> _Stored records_:

■ ■ ■ ■

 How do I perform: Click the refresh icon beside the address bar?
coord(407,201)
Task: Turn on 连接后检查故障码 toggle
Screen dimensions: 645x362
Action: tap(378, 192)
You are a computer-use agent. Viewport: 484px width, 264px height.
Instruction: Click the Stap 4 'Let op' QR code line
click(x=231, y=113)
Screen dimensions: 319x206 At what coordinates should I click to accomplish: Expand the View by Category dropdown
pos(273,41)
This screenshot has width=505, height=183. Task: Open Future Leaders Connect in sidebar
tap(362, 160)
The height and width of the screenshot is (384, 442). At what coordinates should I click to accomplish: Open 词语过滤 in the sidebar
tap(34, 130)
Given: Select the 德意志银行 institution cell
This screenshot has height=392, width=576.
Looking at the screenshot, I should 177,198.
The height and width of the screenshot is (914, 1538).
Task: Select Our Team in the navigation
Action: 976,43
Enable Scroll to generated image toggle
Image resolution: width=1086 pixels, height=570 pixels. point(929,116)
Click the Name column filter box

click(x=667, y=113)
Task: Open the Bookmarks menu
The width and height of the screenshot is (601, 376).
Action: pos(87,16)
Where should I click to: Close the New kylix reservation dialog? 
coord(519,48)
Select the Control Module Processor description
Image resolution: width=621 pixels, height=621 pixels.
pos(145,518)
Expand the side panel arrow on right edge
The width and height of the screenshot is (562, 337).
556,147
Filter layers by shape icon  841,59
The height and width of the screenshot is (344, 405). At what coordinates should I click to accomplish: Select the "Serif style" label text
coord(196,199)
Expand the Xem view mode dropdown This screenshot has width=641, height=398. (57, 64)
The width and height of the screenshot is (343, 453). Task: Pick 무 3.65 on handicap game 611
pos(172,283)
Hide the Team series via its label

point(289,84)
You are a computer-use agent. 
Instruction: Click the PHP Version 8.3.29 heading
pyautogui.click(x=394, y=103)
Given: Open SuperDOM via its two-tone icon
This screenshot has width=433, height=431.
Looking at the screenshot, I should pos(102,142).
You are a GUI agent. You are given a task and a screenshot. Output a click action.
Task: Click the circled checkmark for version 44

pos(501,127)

■ ■ ■ ■

> _The task_: Filter the records above, keeping each line that contains the word "agent".

> _Task answer_:
You are a computer-use agent. Viewport: 484px width, 264px height.
You are a computer-use agent. 
You are a GUI agent. You are given a task and a screenshot. Output a click action.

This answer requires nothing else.